[Data extracted from a collection]

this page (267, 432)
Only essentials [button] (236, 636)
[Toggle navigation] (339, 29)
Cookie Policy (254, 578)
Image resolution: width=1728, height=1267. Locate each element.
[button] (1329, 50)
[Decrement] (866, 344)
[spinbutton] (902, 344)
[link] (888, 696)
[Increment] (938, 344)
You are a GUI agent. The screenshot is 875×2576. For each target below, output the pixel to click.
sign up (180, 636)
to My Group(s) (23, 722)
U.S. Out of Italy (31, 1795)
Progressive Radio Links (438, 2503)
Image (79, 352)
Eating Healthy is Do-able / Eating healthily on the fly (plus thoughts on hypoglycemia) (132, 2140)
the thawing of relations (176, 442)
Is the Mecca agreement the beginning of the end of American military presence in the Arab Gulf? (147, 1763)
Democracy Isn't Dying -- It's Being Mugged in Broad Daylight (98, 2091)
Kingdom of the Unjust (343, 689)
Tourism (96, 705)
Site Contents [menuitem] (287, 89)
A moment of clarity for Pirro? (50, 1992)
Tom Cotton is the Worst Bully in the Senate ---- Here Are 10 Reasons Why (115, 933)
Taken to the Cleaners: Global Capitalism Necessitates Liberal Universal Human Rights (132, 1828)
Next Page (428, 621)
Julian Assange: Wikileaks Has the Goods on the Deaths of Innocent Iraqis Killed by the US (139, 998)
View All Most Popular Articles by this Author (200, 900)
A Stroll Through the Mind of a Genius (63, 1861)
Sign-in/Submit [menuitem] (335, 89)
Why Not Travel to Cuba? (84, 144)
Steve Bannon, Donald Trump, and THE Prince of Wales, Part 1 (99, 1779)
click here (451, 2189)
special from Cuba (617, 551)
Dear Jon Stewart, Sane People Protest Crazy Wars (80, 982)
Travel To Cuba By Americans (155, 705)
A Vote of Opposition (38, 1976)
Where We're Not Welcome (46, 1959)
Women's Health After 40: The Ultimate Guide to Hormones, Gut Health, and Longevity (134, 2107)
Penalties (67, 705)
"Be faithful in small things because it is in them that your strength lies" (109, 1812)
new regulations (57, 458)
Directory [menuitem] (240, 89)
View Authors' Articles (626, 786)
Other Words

WORK INSTRUCTIONS => The answer should reproduce all of the data without any alteration.

ANSWER BOX =>
this page (267, 432)
Only essentials [button] (236, 636)
[Toggle navigation] (339, 29)
Cookie Policy (254, 578)
Image resolution: width=1728, height=1267. Locate each element.
[button] (1329, 50)
[Decrement] (866, 344)
[spinbutton] (902, 344)
[link] (888, 696)
[Increment] (938, 344)
You are a GUI agent. The screenshot is 875×2576. For each target below, output the pixel to click.
sign up (180, 636)
to My Group(s) (23, 722)
U.S. Out of Italy (31, 1795)
Progressive Radio Links (438, 2503)
Image (79, 352)
Eating Healthy is Do-able / Eating healthily on the fly (plus thoughts on hypoglycemia) (132, 2140)
the thawing of relations (176, 442)
Is the Mecca agreement the beginning of the end of American military presence in the Arab Gulf? (147, 1763)
Democracy Isn't Dying -- It's Being Mugged in Broad Daylight (98, 2091)
Kingdom of the Unjust (343, 689)
Tourism (96, 705)
Site Contents [menuitem] (287, 89)
A moment of clarity for Pirro? (50, 1992)
Tom Cotton is the Worst Bully in the Senate ---- Here Are 10 Reasons Why (115, 933)
Taken to the Cleaners: Global Capitalism Necessitates Liberal Universal Human Rights (132, 1828)
Next Page (428, 621)
Julian Assange: Wikileaks Has the Goods on the Deaths of Innocent Iraqis Killed by the US (139, 998)
View All Most Popular Articles by this Author (200, 900)
A Stroll Through the Mind of a Genius (63, 1861)
Sign-in/Submit [menuitem] (335, 89)
Why Not Travel to Cuba? (84, 144)
Steve Bannon, Donald Trump, and THE Prince of Wales, Part 1 (99, 1779)
click here (451, 2189)
special from Cuba (617, 551)
Dear Jon Stewart, Sane People Protest Crazy Wars (80, 982)
Travel To Cuba By Americans (155, 705)
A Vote of Opposition (38, 1976)
Where We're Not Welcome (46, 1959)
Women's Health After 40: The Ultimate Guide to Hormones, Gut Health, and Longevity (134, 2107)
Penalties (67, 705)
"Be faithful in small things because it is in them that your strength lies" (109, 1812)
new regulations (57, 458)
Directory [menuitem] (240, 89)
View Authors' Articles (626, 786)
Other Words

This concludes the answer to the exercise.